BEGIN

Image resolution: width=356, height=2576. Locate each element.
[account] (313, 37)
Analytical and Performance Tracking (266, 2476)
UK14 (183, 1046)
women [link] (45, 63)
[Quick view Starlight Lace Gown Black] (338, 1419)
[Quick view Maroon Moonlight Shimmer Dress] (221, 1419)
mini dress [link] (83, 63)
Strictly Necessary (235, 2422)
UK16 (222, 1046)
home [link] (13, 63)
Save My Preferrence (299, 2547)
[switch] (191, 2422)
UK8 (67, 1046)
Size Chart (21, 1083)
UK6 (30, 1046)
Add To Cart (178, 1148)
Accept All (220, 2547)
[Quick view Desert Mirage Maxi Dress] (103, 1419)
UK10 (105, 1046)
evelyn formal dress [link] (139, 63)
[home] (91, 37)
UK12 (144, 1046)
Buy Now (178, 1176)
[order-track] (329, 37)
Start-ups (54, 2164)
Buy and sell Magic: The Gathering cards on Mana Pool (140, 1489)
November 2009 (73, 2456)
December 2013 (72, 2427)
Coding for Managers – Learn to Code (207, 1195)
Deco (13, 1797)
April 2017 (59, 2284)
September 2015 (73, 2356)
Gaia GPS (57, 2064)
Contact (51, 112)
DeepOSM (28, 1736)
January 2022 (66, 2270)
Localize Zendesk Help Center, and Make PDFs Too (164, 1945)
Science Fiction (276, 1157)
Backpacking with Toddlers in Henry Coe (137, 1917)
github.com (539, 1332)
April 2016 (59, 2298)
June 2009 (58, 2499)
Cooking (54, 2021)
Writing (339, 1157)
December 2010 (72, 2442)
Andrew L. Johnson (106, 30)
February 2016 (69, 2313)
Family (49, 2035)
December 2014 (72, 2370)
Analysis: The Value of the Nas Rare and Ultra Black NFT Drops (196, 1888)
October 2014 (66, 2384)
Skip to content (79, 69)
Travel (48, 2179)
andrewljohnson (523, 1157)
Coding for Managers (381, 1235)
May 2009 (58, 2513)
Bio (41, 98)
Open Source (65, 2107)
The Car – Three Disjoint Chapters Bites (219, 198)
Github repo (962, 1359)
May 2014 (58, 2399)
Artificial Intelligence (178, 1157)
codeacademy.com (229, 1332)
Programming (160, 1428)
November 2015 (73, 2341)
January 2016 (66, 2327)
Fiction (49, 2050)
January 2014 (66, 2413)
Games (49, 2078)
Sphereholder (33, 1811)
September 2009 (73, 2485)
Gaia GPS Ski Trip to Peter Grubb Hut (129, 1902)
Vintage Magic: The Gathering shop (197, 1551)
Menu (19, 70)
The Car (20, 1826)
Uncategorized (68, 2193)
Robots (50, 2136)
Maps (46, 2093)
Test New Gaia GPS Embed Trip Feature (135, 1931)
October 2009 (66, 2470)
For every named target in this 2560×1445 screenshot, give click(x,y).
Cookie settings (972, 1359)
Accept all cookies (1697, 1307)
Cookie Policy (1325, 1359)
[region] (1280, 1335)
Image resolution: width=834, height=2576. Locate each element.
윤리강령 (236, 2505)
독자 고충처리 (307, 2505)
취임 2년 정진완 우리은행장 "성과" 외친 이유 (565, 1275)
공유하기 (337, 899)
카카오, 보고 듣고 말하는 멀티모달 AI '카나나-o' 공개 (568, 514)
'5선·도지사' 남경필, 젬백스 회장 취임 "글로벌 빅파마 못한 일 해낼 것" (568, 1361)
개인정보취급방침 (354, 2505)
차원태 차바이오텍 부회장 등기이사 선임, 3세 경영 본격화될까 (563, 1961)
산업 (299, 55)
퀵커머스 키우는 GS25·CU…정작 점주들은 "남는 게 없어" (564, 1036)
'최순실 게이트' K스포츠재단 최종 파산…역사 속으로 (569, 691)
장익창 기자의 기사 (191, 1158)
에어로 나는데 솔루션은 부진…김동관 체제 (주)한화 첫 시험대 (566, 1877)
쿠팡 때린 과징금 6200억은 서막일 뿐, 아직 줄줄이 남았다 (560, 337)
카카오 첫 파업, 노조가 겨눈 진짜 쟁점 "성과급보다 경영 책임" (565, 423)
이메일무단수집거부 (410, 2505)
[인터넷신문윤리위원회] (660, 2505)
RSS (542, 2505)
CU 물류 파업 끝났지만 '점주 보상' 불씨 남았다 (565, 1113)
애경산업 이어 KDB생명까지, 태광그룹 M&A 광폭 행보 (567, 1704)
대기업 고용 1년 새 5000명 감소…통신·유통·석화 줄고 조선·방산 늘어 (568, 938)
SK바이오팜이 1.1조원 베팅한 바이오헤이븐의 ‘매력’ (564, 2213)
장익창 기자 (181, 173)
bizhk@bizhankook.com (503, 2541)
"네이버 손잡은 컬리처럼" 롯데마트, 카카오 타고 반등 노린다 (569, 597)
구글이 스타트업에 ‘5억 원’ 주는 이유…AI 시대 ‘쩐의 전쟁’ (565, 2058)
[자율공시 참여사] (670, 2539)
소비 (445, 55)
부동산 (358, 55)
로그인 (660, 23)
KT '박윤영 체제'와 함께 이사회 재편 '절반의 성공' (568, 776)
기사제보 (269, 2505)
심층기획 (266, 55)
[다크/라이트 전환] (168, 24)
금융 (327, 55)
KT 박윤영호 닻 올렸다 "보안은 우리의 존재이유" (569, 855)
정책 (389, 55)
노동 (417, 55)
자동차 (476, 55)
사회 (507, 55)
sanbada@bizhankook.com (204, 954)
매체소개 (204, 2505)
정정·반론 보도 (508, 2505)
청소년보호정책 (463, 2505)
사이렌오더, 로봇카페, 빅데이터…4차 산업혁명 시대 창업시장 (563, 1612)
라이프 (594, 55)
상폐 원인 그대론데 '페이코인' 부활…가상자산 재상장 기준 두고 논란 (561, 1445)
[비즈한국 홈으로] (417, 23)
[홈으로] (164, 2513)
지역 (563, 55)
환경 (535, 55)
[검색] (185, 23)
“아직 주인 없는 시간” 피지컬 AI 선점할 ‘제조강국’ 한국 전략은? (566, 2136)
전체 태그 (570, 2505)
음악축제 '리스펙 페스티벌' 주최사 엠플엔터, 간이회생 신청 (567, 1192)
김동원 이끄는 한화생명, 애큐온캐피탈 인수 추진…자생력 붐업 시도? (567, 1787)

END

_Goal of the exercise_
Search the material above for the word "Trip", then copy each line that holds it.

_Exercise result_
Gaia GPS Ski Trip to Peter Grubb Hut (129, 1902)
Test New Gaia GPS Embed Trip Feature (135, 1931)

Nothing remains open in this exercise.